Il considère néanmoins que « la situation est d’autant plus alarmante » que les violences sont commises « par les forces de l’ordre », ce qui constitue un facteur encore plus inquiétant pour les victimes ».

« Vers qui va-t-on pouvoir se tourner maintenant que ce sont les policiers eux-mêmes qui nous agressent ? », l’a même questionné l’une de ses clientes lors d’un rendez-vous.

S’agissant des violences exercées sur le Pont de Clichy, Nabil Boudi soulève également le mobile sexiste et nous indique que « l’une de (ses) clientes a été traitée de sale p* » par l’un des fonctionnaires de police.

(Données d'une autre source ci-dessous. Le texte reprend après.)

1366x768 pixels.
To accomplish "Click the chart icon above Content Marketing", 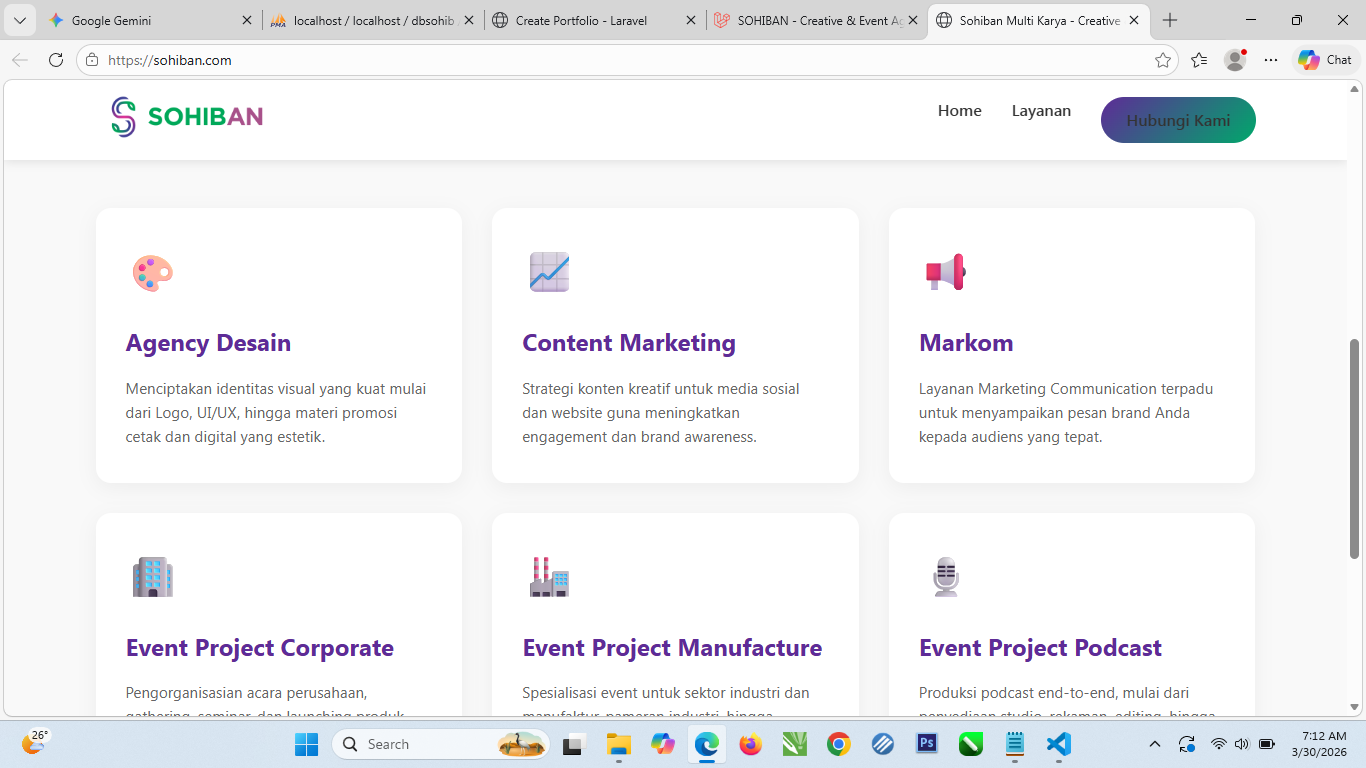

S’agissant du déroulé exact des faits, « il va y avoir une confrontation entre les trois policiers impliqués et les plaignantes » à l’IGPN (Inspection Général de la Police National).

Maître Boudi veut savoir « ce qui a motivé le contrôle d’identité », pointant le fait que le contrôle d’identité est réglementé en France et doit être justifié par la commission d’une infraction.

« Je considère qu’elles ont été victime là d’un contrôle raciste et islamophobe (…) puisque l’élément religieux était le seul signe distinctif porté » par les plaignantes au moment des faits.

Il raconte enfin qu’au-delà du contrôle dont il conteste la légitimité, « un des policiers s’est acharné sur l’une des victimes en tentant de lui arracher son voile ».

« L’une d’entre elles a reçu une énorme gifle, l’autre a subi un plaquage ventral, après avoir été frappée », détaille l’avocat, qui précise qu’un certificat médical a été établi par l’hôpital qui a examiné les deux jeunes femmes après les faits.

Les policiers impliqués ont, quant à eux, déposé plainte pour « outrage et rébellion ». Pour Nabil Boudi, il s’agit d’un « schéma classique » et s’interroge sur cette accusation alors même que les « policiers n’ont pas interpellé les jeunes filles et ont déposé plainte uniquement après la diffusion de la vidéo sur les réseaux sociaux.

« Ils savent qu’ils ont violé la loi, et qu’ils ont commis des faits très graves et déposent plainte pour justifier les violences », conclut l’avocat.

La plainte des deux jeunes filles porte, pour sa part, sur des faits de « violences volontaires par personnes dépositaires de l’autorité publique en raison de l’appartenance religieuse ».